That leaves House Republicans with few clear options. They could try to deny the administration money to carry out the law, but that may not work. Major elements, such as tax credits to help make health insurance more affordable, were written as entitlements, meaning that they will be automatically funded. And if a drive to deny the money threatens to shut down the government, it could backfire politically.
Leading proponents of repeal acknowledge it may take the election of a Republican president to accomplish the goal. That means both parties will probably take the major issues in the health care debate to the voters in 2012, when Obama is expected to run for a second term and the House and Senate will again be up for grabs.
The drive to repeal has opened Republicans up to charges that they would increase the federal deficit. The Congressional Budget Office, the nonpartisan budget referee, says the legislation would increase deficits by $230 billion from 2012 to 2021. That's because spending cuts and new taxes more than offset the cost of expanding coverage. [Take the poll: Should Congress raise the debt ceiling?]
Republicans counter that even if that's technically true, it would save money in the long run to repeal a big new program before it gets off the ground.
GOP governors, in their letter to Washington leaders Friday, argued the law is already limiting their options by requiring them to maintain certain levels of Medicaid coverage to continue receiving crucial federal money. Medicaid is a federal-state program that serves more than 50 million low-income people.

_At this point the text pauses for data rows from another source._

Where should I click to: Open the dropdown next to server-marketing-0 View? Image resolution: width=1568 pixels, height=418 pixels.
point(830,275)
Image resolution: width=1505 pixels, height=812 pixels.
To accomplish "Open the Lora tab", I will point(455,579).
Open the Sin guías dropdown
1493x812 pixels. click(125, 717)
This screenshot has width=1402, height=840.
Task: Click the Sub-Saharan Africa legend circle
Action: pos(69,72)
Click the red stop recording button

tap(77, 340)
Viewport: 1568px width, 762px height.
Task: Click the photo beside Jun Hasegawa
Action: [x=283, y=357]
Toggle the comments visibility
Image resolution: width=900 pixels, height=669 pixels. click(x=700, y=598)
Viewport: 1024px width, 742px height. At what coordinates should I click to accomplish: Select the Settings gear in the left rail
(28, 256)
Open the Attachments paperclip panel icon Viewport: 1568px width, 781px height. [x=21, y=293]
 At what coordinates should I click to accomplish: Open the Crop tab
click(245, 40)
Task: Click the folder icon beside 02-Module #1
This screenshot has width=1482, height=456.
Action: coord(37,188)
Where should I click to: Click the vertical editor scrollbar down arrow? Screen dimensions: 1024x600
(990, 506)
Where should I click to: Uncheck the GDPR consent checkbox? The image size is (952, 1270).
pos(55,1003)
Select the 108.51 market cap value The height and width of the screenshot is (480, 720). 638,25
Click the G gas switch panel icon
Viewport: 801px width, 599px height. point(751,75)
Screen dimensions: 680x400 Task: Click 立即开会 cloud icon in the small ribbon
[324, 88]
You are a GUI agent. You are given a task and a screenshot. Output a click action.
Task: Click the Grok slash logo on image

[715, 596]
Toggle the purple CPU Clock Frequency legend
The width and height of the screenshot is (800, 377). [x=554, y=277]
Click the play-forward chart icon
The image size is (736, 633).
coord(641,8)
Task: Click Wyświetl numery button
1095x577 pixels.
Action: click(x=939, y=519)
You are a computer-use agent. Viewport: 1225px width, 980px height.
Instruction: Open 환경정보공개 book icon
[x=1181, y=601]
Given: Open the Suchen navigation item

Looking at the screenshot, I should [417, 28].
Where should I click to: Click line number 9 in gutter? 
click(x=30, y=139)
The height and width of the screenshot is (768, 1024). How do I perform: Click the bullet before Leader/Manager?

"The effect of the federal requirements is unconscionable; (they) force governors to cut other critical state programs, such as education, in order to fund a one-size-fits-all approach to Medicaid," wrote the governors, calling on Congress to lift the requirements. If the request advances, it could open the door to other attempts to change the law, or undermine it.
Voting with the Republicans on Friday were four Democrats who had opposed the law last year — Reps. Dan Boren of Oklahoma, Mike McIntyre and Larry Kissell of North Carolina, and Mike Ross of Arkansas.